Whilst I like to think of the scientific community as a collaborative cohort, there is unfortunately a pressure for many groups to compete and many companies to push an agenda (or more likely a product). These technologies make data sabotage, manipulation and theft all the more possible. Whether it’s data stolen from the cloud or data collection tampered with via the internet of things, there are many malicious avenues to consider. An Iranian group known as Cobalt Dickens, thought to be affiliated with the Iranian government, were found last year to be targeting universities across 14 countries with phishing emails to acquire intellectual property and unpublished research. Scary stuff!
On a more personal level, as we enter the age of personalised genomics, by which I mean the use of DNA sequencing by an individual to find anything from their ancestry to whether they have joined ear lobes****, these vulnerabilities can leave your most private parts exposed – your DNA. Whilst I wholly doubt anyone will be using this to generate a Star Wars-esque clone army based on you (no offence), it has serious implications for privacy surrounding medical conditions and paternity that one may otherwise wish to stay hidden. Already, such DNA tests are revealing false paternities and dormant diseases, all of which may be private information and all of which could be used to blackmail if illegitimately acquired.
This problem is so pertinent that the 100,000 Genomes Project, a project which sequenced the genomes of 100,000 Brits, stores their data in a Ministry of Defence base to ward off a plethora of potential foreign attackers. This ‘gene theft’ could also theoretically be used by the more technologically-advanced criminal to deposit an innocent person’s DNA at the scene of a crime, thus endangering the blameless and impeding forensic investigations. The horror!
The digital and DNA worlds have met before though. Novel applications of DNA include steganography, essentially data storage in DNA, with one lucky bacterium bestowed a gif of a galloping horse and others granted such niceties as the entire novel War and Peace. Whether storing data via DNA in this way will catch on is another matter entirely. As all things do though, DNA can have its dark side for data. Tadayoshi Kohno’s group in University of Washington took the term “computer virus” to a literal level and synthesised a nucleotide which, when inserted into a sequencer, corrupts the underlying software and allows unprecedented access to the “biohacker”. This science-fiction feat opens a whole realm of problematic possibilities to the future of genetics and science as a whole.
These are just a few of the issues we may face as the future comes upon us. So, what stands in the way of these things happening? In short, robust cyber security infrastructure and practices.

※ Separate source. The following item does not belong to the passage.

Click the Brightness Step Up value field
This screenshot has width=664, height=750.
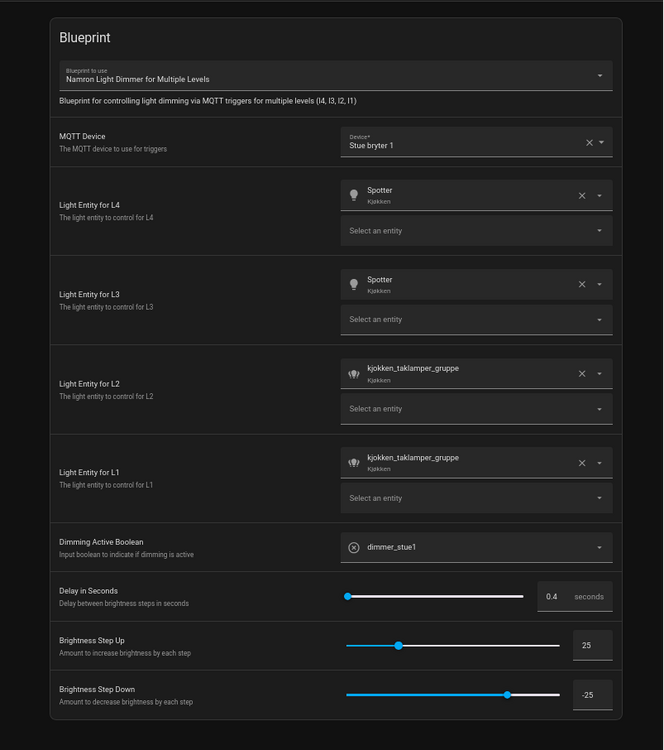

Whilst these intricate pathways to your passions and pastimes are opening, simple phishing remains the prevalent method for pilfering research and so much more. Although these technological advancements may give rise to novel vulnerabilities, they will also bring a new wave of answers to the questions of our time; we must protect our science so that it may protect us.
* This is an oversimplification – there are many more (often-frustrating) steps involved!
** Or impossibility; it’s an area of great contention!
*** Admittedly, this is an oversimplification; steps such as extraction of the DNA from the environmental samples collected need to be automated, too.
**** A mirror may provide quicker results.